A discount for lack of control means that the minority owner does not have the right to make decisions for the company or the entity.  A discount for lack of marketability means that there is no available market for a person to easily and quickly sell the fractional or minority interest.  We perform an analysis using the corporate agreements and/or corporations code or partnership code to determine the applicable discounts that are applicable.  We will also utilize data from databases where applicable to provide support for the discounts taken.  And, we include court cases as support for the analysis that we perform that tells us what we, as analysts, are required to analyze as part of a discount analysis.  The flagship court case on discounts for tax purposes is Mandelbaum v. Commissioner.

Some of the discounts that might be considered include:

Lack of Control

  • Do the investors have the right to make management decisions?
  • Can investors call for the sale or dissolution of the business?
  • Are there conditional voting rights?
  • Are there contractual restrictions on distributions?
  • Is there a Buy Sell Agreement that gives an investor the right to purchase control?
  • Is there a Put Option that allows an investor to put their interest to the company?

Lack of Marketability

  • Is there a SH or Operating K with restrictions on an investors rights to transfer their interest or receive distributions?
  • Were distributions previously issued and are they contemplated in the future?
  • Are there restrictions on an investor’s right to transfer their interest to a third party?
  • Does the Company and/or other investors have a right of first refusal to purchase the interest?
  • Is the Company an S-Corporation with restrictions on investors to preserve the S-election?
  • Is the Company involved in serious adverse litigation?

These are some of the factors that we consider as part of a comprehensive discount analysis.  Once we’ve determined what the overall equity value is in the entity, then we will apply the cumulative discounted value to the ownership interests to arrive at the discounted value of the minority interests or FMV value of the interest.

The reason for this is that the person making the donation always wants to transfer the asset with the lowest value that can be justified.  After the donation is made, the charity would need to have the asset valued during the period of time it holds the asset.  This is a different valuation because the charity wants the highest value that it can possibly get for the asset.  Different purpose - different use.
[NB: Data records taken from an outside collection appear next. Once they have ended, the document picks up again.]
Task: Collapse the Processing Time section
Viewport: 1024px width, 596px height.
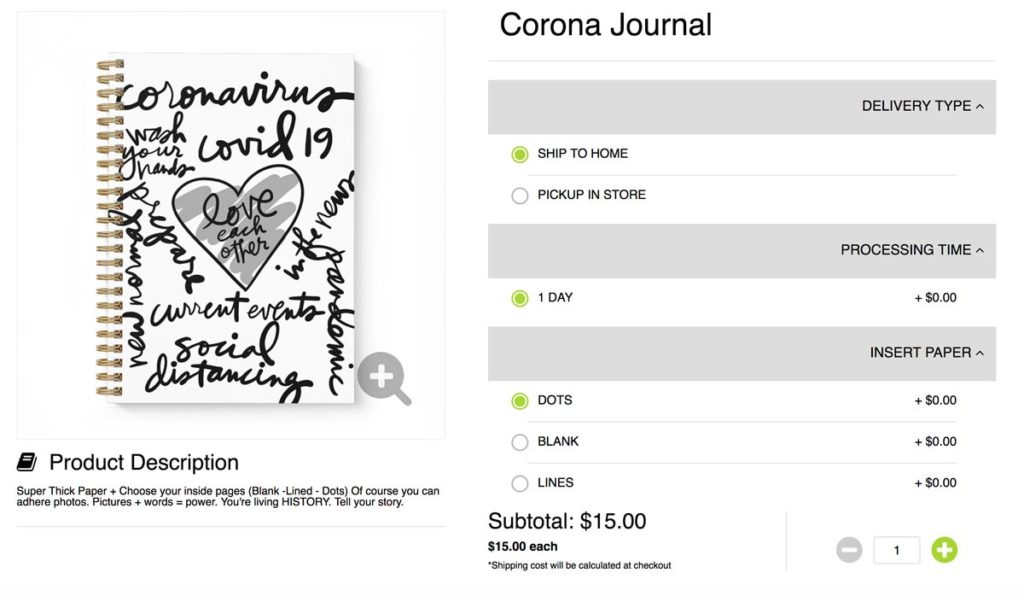Action: [x=911, y=250]
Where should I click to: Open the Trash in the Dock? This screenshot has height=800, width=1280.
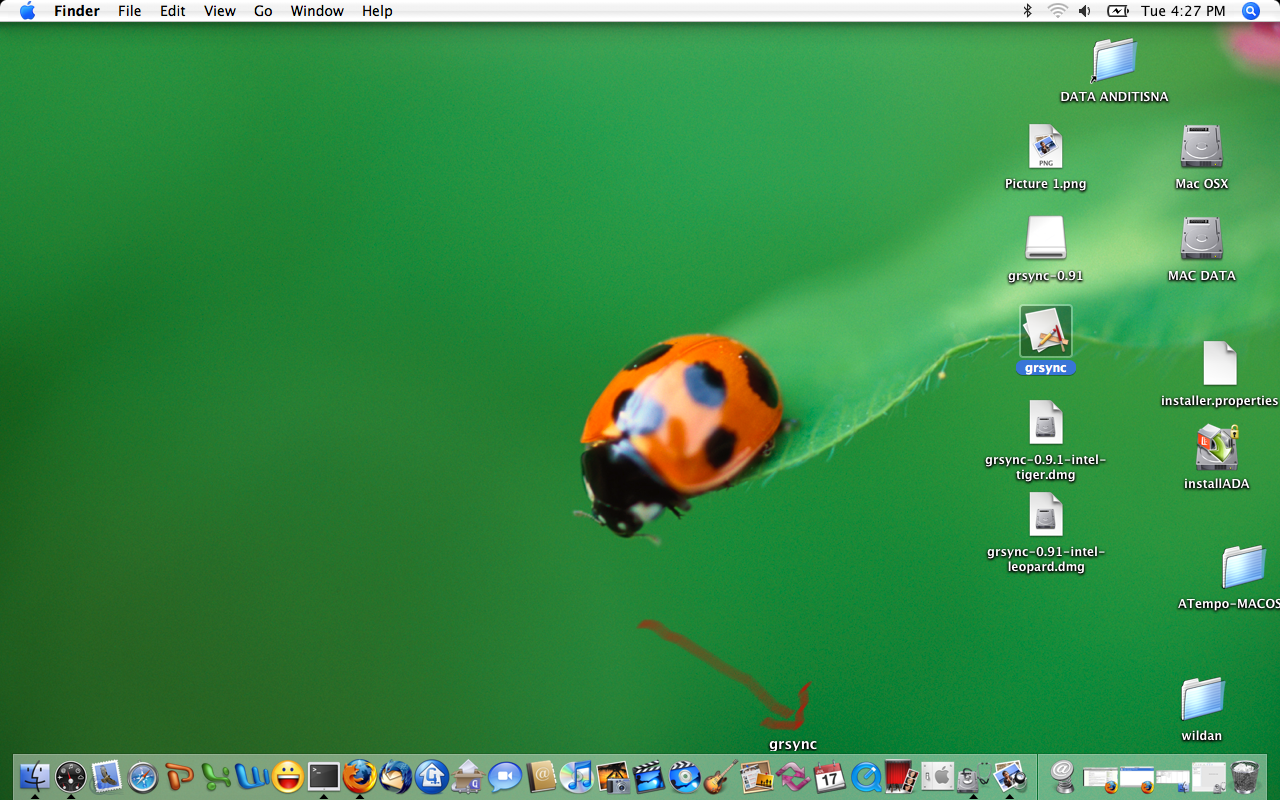tap(1244, 777)
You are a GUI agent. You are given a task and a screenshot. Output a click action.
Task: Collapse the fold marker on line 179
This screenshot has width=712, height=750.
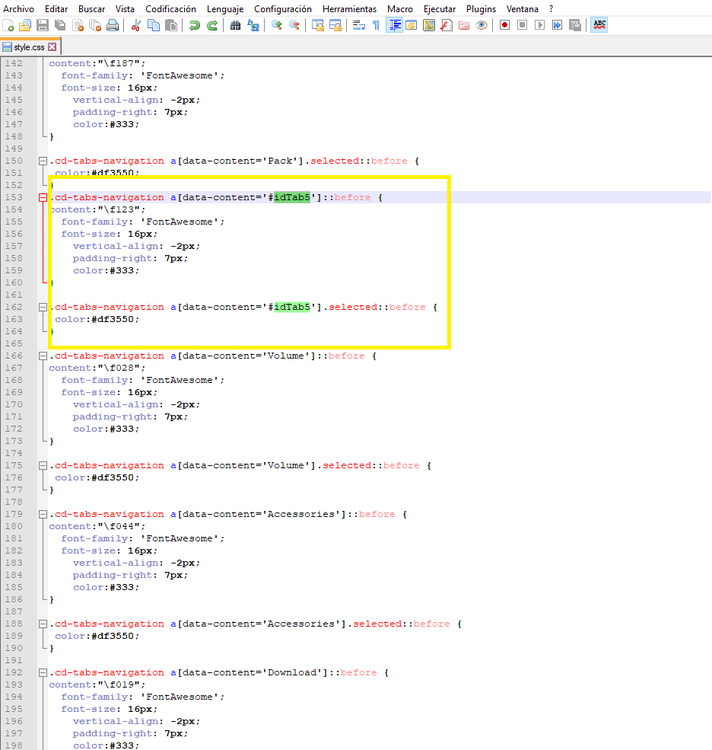point(42,514)
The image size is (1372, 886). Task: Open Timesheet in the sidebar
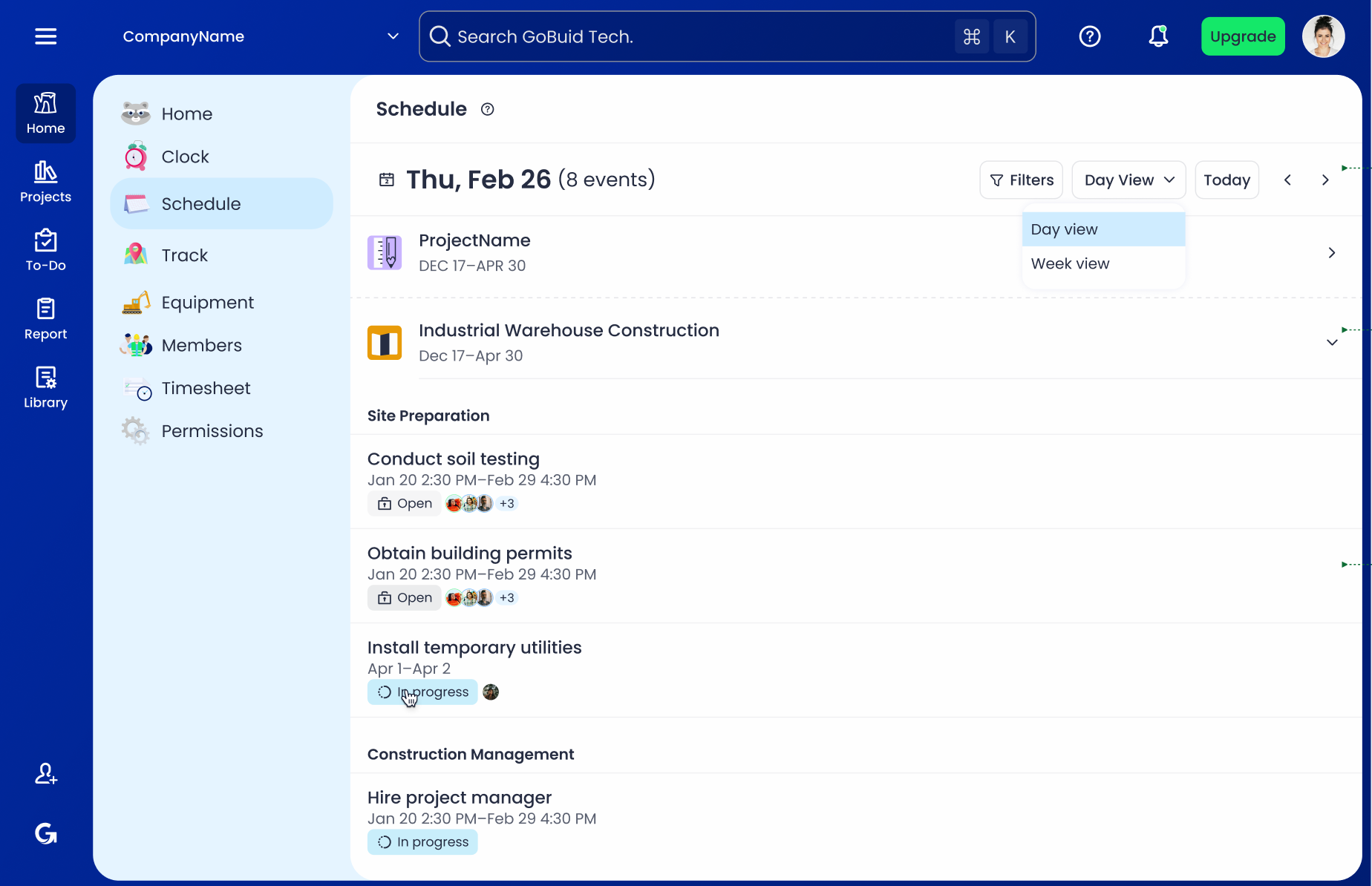pyautogui.click(x=206, y=389)
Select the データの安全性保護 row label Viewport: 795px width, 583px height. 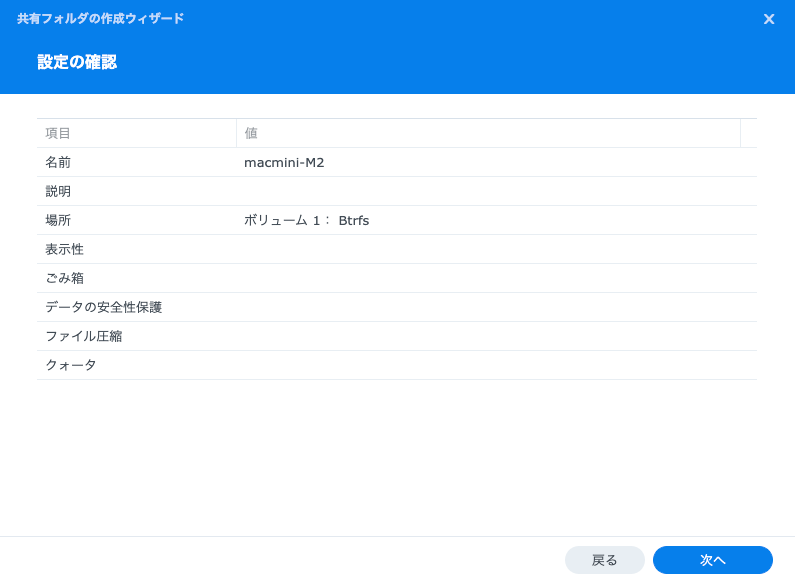pyautogui.click(x=103, y=307)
One question that we received from the advisors was what does a client do if they are not happy with the valuation they received from the company they hired to perform the valuation?  The answer is it depends.  The first step is to discuss your concerns with the valuation company and see if they understand your position and if there is anything that can be done to modify the report to everyone's satisfaction.  

If this is not an option, then the client might want to contact another reputable valuation firm with experience valuing the type of asset that is at issue and discuss having them perform a peer review on the valuation that was originally performed.  In this situation, the second appraiser will review the valuation that was performed to determine if the right approaches to value were applied and whether the methodologies that were used were correctly applied.  

A third option is to have another qualified valuation firm perform a valuation of the asset.  An issue that can arise is what happens if there are two valuations and you rely upon one of them but not the other report and then you are audited.  This is a situation that should be discussed with your legal advisor prior to having a second valuation done so that you understand the ramifications that could later occur or determine if there is a way to minimize who would have access to the valuation report(s).